Without omitting anything, copy every entry word for word.

(Supplied information begins)

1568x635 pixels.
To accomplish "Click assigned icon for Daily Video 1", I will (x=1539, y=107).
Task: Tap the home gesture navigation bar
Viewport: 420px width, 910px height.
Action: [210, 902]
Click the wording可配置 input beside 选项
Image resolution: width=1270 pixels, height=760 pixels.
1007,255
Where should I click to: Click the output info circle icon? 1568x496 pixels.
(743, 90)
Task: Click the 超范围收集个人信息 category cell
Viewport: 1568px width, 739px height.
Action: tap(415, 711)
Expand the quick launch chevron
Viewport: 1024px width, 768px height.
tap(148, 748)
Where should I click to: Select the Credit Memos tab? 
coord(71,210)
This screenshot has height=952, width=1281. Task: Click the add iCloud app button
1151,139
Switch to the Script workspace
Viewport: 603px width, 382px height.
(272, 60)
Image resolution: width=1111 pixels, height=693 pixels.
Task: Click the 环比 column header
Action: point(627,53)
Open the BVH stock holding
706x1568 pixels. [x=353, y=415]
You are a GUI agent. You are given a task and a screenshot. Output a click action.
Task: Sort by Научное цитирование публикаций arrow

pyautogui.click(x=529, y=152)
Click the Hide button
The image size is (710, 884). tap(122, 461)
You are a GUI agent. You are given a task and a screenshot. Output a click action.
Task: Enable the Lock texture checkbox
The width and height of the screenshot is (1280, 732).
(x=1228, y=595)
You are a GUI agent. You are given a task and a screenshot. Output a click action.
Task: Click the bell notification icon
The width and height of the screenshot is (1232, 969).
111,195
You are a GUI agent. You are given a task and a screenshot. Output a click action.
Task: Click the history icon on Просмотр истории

(Supplied information ends)

Your solution ->
1568x635 pixels.
To accomplish "Click assigned icon for Daily Video 1", I will (x=1539, y=107).
Task: Tap the home gesture navigation bar
Viewport: 420px width, 910px height.
Action: [210, 902]
Click the wording可配置 input beside 选项
Image resolution: width=1270 pixels, height=760 pixels.
1007,255
Where should I click to: Click the output info circle icon? 1568x496 pixels.
(743, 90)
Task: Click the 超范围收集个人信息 category cell
Viewport: 1568px width, 739px height.
Action: tap(415, 711)
Expand the quick launch chevron
Viewport: 1024px width, 768px height.
tap(148, 748)
Where should I click to: Select the Credit Memos tab? 
coord(71,210)
This screenshot has height=952, width=1281. Task: Click the add iCloud app button
1151,139
Switch to the Script workspace
Viewport: 603px width, 382px height.
(272, 60)
Image resolution: width=1111 pixels, height=693 pixels.
Task: Click the 环比 column header
Action: point(627,53)
Open the BVH stock holding
706x1568 pixels. [x=353, y=415]
You are a GUI agent. You are given a task and a screenshot. Output a click action.
Task: Sort by Научное цитирование публикаций arrow

pyautogui.click(x=529, y=152)
Click the Hide button
The image size is (710, 884). tap(122, 461)
You are a GUI agent. You are given a task and a screenshot. Output a click action.
Task: Enable the Lock texture checkbox
The width and height of the screenshot is (1280, 732).
(x=1228, y=595)
You are a GUI agent. You are given a task and a screenshot. Output a click action.
Task: Click the bell notification icon
The width and height of the screenshot is (1232, 969).
111,195
You are a GUI agent. You are given a task and a screenshot. Output a click action.
Task: Click the history icon on Просмотр истории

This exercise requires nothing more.